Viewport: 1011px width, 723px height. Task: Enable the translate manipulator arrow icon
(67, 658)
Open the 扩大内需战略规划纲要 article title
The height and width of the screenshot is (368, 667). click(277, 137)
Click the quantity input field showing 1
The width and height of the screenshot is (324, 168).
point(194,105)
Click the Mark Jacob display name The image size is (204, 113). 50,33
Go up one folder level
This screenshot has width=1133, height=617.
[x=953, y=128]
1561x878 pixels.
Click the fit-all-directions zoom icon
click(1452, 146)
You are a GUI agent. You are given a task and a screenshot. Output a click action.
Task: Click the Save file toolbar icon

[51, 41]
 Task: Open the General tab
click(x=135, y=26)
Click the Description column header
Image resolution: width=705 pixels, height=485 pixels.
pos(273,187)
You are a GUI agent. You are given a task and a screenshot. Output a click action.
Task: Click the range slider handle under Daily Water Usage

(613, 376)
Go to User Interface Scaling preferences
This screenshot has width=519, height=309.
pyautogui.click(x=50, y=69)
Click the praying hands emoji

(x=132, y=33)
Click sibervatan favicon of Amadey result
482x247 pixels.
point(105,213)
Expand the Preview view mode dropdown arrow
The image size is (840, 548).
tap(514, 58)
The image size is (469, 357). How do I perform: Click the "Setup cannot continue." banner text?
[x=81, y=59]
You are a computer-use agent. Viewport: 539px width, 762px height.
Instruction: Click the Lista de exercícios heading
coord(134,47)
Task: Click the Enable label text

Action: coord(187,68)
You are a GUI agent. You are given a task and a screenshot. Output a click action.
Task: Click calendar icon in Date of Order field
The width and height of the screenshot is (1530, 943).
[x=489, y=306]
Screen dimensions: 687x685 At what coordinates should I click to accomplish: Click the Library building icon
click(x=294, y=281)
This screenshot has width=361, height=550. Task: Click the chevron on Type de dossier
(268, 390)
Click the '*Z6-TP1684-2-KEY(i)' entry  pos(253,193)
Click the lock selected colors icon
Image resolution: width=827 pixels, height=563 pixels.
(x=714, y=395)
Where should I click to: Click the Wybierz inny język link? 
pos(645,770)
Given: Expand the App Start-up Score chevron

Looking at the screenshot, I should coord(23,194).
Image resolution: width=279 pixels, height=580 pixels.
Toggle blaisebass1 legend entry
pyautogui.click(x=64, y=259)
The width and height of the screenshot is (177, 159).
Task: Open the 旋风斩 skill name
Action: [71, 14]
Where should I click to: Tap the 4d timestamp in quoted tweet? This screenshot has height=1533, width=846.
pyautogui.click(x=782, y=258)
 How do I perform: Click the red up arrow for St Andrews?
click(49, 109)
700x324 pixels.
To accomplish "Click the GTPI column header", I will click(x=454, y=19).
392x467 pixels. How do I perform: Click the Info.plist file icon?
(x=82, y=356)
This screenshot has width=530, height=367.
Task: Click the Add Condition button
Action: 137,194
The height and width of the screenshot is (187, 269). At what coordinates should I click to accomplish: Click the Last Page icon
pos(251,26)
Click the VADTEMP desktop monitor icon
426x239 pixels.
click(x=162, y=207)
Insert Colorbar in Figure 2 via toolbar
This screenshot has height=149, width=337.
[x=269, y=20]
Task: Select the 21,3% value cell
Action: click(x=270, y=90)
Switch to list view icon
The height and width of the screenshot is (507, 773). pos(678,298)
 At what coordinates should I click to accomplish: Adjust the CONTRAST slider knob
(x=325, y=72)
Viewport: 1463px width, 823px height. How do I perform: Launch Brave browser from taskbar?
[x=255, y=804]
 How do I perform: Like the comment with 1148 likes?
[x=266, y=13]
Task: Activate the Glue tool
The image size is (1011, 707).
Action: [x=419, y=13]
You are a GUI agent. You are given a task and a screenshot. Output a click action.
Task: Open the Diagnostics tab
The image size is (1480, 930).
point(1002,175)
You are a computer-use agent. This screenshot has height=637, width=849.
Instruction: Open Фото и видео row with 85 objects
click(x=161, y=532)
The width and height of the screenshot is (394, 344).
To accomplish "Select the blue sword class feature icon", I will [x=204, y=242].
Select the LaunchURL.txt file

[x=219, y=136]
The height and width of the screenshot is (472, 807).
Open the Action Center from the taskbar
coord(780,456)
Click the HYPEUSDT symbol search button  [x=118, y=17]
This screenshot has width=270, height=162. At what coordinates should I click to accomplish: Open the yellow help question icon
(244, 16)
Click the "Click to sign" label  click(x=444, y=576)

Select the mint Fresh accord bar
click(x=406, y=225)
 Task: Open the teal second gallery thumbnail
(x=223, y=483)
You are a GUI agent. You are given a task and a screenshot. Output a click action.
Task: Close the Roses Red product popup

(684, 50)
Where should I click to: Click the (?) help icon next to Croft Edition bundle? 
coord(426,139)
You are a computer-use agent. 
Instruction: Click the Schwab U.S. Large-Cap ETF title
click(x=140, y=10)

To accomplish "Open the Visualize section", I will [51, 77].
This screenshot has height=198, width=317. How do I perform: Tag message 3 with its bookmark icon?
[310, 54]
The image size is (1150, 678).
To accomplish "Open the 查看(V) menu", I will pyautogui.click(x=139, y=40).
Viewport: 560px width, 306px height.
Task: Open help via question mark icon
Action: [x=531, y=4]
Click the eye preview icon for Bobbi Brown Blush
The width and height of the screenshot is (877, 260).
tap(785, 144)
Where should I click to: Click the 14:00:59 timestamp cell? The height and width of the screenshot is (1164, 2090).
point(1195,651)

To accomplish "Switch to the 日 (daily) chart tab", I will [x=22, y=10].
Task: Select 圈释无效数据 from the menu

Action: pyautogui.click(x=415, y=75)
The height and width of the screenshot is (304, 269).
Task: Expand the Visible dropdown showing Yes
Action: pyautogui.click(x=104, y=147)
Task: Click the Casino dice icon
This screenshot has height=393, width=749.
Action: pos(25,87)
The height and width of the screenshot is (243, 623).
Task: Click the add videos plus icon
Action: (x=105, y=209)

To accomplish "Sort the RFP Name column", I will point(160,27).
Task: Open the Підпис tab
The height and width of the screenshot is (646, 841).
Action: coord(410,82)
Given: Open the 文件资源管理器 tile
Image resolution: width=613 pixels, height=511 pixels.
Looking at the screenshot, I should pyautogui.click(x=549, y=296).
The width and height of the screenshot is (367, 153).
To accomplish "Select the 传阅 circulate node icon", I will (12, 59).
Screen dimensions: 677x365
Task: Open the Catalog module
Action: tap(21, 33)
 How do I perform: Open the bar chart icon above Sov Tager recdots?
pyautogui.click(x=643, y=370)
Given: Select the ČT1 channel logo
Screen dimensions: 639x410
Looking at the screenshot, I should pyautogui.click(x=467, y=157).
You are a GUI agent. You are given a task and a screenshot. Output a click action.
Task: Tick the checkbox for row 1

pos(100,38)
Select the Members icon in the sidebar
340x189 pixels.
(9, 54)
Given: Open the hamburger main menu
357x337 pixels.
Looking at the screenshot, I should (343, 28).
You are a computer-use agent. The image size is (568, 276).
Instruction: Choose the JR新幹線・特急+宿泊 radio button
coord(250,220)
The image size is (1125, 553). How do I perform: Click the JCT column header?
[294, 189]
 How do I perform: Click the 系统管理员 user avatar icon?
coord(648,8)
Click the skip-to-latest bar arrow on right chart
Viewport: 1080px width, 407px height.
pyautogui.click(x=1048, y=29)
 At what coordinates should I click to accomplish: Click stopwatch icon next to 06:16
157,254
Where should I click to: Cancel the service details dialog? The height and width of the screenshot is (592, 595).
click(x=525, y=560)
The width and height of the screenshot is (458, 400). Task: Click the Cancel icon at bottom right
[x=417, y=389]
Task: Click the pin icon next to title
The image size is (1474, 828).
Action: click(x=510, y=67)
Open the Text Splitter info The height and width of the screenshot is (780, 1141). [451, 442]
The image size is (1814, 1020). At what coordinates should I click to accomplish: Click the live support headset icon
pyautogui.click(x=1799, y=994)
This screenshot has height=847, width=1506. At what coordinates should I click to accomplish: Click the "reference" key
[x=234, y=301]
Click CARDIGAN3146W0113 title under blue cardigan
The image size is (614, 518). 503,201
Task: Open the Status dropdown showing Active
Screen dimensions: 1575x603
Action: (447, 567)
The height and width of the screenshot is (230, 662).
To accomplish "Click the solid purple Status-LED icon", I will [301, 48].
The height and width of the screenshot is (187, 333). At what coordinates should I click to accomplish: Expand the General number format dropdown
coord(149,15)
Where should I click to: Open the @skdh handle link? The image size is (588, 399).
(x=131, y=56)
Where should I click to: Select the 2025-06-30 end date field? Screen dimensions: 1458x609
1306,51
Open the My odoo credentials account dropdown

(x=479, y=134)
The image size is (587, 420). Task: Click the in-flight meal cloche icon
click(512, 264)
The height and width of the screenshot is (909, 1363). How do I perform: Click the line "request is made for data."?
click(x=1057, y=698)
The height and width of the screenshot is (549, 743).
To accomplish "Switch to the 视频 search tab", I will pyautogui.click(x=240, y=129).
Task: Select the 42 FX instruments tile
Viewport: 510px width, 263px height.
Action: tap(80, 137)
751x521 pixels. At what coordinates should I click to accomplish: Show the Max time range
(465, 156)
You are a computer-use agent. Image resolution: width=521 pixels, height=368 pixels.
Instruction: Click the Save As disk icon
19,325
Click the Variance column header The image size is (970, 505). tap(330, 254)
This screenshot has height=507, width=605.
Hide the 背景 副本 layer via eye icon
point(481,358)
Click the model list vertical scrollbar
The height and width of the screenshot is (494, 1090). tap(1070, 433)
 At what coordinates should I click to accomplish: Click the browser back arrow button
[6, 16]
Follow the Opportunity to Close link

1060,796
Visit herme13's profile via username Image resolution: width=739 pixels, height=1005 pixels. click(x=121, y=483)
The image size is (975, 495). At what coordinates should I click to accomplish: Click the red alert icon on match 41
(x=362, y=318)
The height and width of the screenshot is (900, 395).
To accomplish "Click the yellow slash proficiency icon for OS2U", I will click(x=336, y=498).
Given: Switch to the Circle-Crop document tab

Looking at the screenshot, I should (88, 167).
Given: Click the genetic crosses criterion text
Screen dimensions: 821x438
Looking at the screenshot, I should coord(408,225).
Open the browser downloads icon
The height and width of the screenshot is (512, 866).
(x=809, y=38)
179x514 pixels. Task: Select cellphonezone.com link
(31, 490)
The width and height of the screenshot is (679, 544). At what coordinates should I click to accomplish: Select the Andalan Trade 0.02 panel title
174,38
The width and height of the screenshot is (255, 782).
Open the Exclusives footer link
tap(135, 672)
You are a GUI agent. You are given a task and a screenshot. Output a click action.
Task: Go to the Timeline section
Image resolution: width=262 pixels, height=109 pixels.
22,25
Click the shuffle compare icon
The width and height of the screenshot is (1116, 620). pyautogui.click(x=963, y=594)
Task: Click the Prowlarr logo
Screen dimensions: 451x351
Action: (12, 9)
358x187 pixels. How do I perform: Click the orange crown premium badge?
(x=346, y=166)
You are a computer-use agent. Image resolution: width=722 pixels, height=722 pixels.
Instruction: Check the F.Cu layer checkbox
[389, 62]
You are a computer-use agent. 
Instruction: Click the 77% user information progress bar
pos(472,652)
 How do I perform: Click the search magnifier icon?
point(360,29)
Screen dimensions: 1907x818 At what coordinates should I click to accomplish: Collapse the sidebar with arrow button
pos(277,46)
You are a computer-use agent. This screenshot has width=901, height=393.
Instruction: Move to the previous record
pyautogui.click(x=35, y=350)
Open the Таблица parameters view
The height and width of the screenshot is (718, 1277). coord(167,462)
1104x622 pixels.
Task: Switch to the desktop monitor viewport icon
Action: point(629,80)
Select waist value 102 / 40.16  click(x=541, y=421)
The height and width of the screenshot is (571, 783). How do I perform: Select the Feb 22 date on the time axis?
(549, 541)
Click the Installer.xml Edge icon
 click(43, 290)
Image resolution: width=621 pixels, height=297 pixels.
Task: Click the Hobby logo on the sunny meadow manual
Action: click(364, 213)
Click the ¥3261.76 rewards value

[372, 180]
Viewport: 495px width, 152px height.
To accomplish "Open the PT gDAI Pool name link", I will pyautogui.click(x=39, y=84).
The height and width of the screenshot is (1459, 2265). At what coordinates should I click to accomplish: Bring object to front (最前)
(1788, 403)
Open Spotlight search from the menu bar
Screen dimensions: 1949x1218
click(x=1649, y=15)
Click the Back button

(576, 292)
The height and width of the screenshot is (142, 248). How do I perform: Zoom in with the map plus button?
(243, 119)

********************

**TASK DIRECTIONS:**
Rewrite the lines from the line with "The image size is (587, 420)." to the line with "will click(x=336, y=498)." as a JSON list of strings, one string per line, leaving out blank lines.

**EXPECTED OUTPUT:**
[
  "The image size is (587, 420). Task: Click the in-flight meal cloche icon",
  "click(512, 264)",
  "The height and width of the screenshot is (909, 1363). How do I perform: Click the line \"request is made for data.\"?",
  "click(x=1057, y=698)",
  "The height and width of the screenshot is (549, 743).",
  "To accomplish \"Switch to the 视频 search tab\", I will pyautogui.click(x=240, y=129).",
  "Task: Select the 42 FX instruments tile",
  "Viewport: 510px width, 263px height.",
  "Action: tap(80, 137)",
  "751x521 pixels. At what coordinates should I click to accomplish: Show the Max time range",
  "(465, 156)",
  "You are a computer-use agent. Image resolution: width=521 pixels, height=368 pixels.",
  "Instruction: Click the Save As disk icon",
  "19,325",
  "Click the Variance column header The image size is (970, 505). tap(330, 254)",
  "This screenshot has height=507, width=605.",
  "Hide the 背景 副本 layer via eye icon",
  "point(481,358)",
  "Click the model list vertical scrollbar",
  "The height and width of the screenshot is (494, 1090). tap(1070, 433)",
  " At what coordinates should I click to accomplish: Click the browser back arrow button",
  "[6, 16]",
  "Follow the Opportunity to Close link",
  "1060,796",
  "Visit herme13's profile via username Image resolution: width=739 pixels, height=1005 pixels. click(x=121, y=483)",
  "The image size is (975, 495). At what coordinates should I click to accomplish: Click the red alert icon on match 41",
  "(x=362, y=318)",
  "The height and width of the screenshot is (900, 395).",
  "To accomplish \"Click the yellow slash proficiency icon for OS2U\", I will click(x=336, y=498)."
]